Wiscasset high school students may be given the opportunity to play varsity football for Boothbay Region High School after the recent approval of a cooperative athletic agreement between the Wiscasset School Department and AOS 98.
The Wiscasset School Committee voted 4-1 on Thursday, April 28 to authorize Athletic Director Nate Stubbert to move forward with a cooperative athletic agreement with BRHS.
Wiscasset School Committee Chair Steve Smith was the only opposing vote; he expressed concern that a football program would draw athletes away from soccer, and negatively affect Wiscasset’s soccer team.
The idea for the arrangement came from brainstorming how to support students and athletics, Stubbert said. According to Stubbert, he has been approached by several students interested in playing football.
Wiscasset students do have the ability to play football with Lincoln County Football, but it is a club sport, and not the same experience as playing on a varsity team, Stubbert said.
Stubbert was joined by BRHS football coach Bryan Dionne and Athletic Director Allan Crocker at the school committee meeting.
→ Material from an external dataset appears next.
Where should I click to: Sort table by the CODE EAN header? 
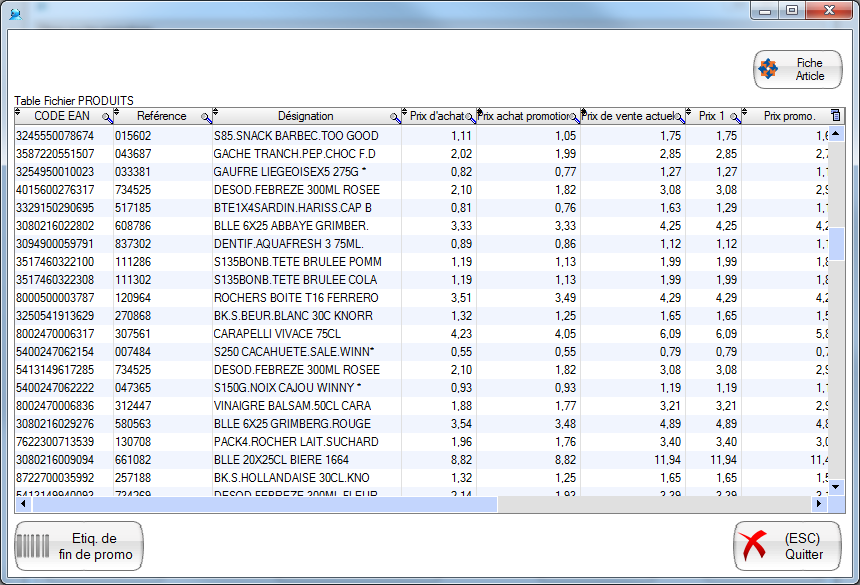tap(62, 116)
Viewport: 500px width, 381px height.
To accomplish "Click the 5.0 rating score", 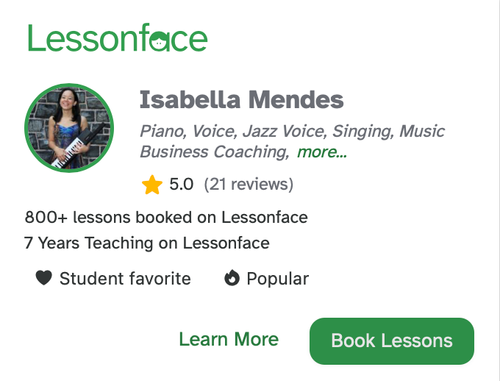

BRHS is the smallest school in Maine with a football program, Dionne said, and the numbers of football players on the team are declining.
Currently Boothbay plays in the class D south division, which would not change due to a cooperative athletic agreement with Wiscasset for football. If the two schools were to enter into a cooperative athletic agreement for soccer, with Wiscasset accepting Boothbay students onto its soccer team, the soccer program’s division would change, Stubbert said.
Transportation is incorporated into the cooperative agreement, with Boothbay agreeing to bus Wiscasset students from the Wiscasset Fire Department to Boothbay for practices on the days Boothbay’s vocational bus comes in from Bath.
Wiscasset would arrange transportation from the middle high school to the fire station. Wiscasset students would be responsible for their own transportation home, Stubbert said. For away games, Boothbay would pick Wiscasset students up.
“It’s not perfect, but Boothbay is absorbing all the costs,” Stubbert said. In exchange, Wiscasset would allow Boothbay access to its track and allow it to keep the revenue from games, he said.
In order to enter into a cooperative athletic agreement, an application must be approved by the Maine Principal’s Association. If approved, Wiscasset students will have the option to play football in Boothbay in the fall.
The experience of playing football underneath the lights on Friday night is an exciting one that will contribute to students’ high school experience, Dionne said. “We create a real family,” he said.